20

Is there a Pythonic equivalent to Ruby's #each_cons?

In Ruby you can do this:

array = [1,2,3,4]
array.each_cons(2).to_a
=> [[1,2],[2,3],[3,4]]
maxhawkins
  • 878
  • 6
  • 18
  • Why would you ever need to do this? Just wondering ;) – Blender May 04 '11 at 04:12
  • I'm doing a moving average of a list. #each_cons is how I would do it in Ruby, so I'm wondering how Pythonistas do it. – maxhawkins May 04 '11 at 04:38
  • 1
    For a truly equivalent to Ruby's each_cons, use [`toolz.itertoolz.sliding_window()`](http://toolz.readthedocs.org/en/latest/_modules/toolz/itertoolz.html#sliding_window). – Elias Dorneles Apr 19 '15 at 00:03

9 Answers9

23

I don't think there is one, I looked through the built-in module itertools, which is where I would expect it to be. You can simply create one though:

def each_cons(xs, n):
    return [xs[i:i+n] for i in range(len(xs)-n+1)]
Andrew Marshall
  • 95,083
  • 20
  • 220
  • 214
Gustav Larsson
  • 8,199
  • 3
  • 31
  • 51
  • 2
    +1 for generic answer. Mine worked for `2`, but after modifying it for an arbitrary `cons`, it looked like yours. – Blender May 04 '11 at 04:22
  • In general solutions that work also for iterables are preferrable, but well, it's ok for sequences. Nit-picking: `x` is a collection, so better `xs` (naming is very important, even in examples. I'd even say it's *more* important in examples :)). – tokland Mar 07 '14 at 09:19
11

For such things, itertools is the module you should be looking at:

from itertools import tee, izip

def pairwise(iterable):
    "s -> (s0,s1), (s1,s2), (s2, s3), ..."
    a, b = tee(iterable)
    next(b, None)
    return izip(a, b)

Then:

>>> list(pairwise([1, 2, 3, 4]))
[(1, 2), (2, 3), (3, 4)]

For an even more general solution, consider this:

def split_subsequences(iterable, length=2, overlap=0):
    it = iter(iterable)
    results = list(itertools.islice(it, length))
    while len(results) == length:
        yield results
        results = results[length - overlap:]
        results.extend(itertools.islice(it, length - overlap))
    if results:
        yield results

This allows arbitrary lengths of subsequences and arbitrary overlapping. Usage:

>> list(split_subsequences([1, 2, 3, 4], length=2))
[[1, 2], [3, 4]]
>> list(split_subsequences([1, 2, 3, 4], length=2, overlap=1))
[[1, 2], [2, 3], [3, 4], [4]]
Eli Bendersky
  • 263,248
  • 89
  • 350
  • 412
  • Python 3: http://docs.python.org/py3k/library/itertools.html - Py2: http://docs.python.org/library/itertools.html – Ned Deily May 04 '11 at 05:22
  • The general solution here does not behave like `each_cons` when you have a sequence with insufficient length (each_cons returns nil).

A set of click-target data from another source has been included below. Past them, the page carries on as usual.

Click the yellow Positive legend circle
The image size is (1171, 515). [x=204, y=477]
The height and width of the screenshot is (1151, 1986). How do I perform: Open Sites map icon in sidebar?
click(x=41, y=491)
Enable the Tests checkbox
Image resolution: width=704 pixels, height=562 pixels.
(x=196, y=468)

The implementation in snipsnipsnip's answer seems more appropriated in this regard. – Elias Dorneles Jan 11 '14 at 21:47
  • `list(split_subsequences([1, 2, 3, 4, 5, 6], length=3, overlap=1))` should return `[[1,2,3],[2,3,4],[3,4,5],[4,5,6]]` and not `[[1, 2, 3], [3, 4, 5], [5, 6]]`. – Eric Duminil Nov 23 '18 at 13:22
6

My solution for lists (Python2):

import itertools
def each_cons(xs, n):
    return itertools.izip(*(xs[i:] for i in xrange(n)))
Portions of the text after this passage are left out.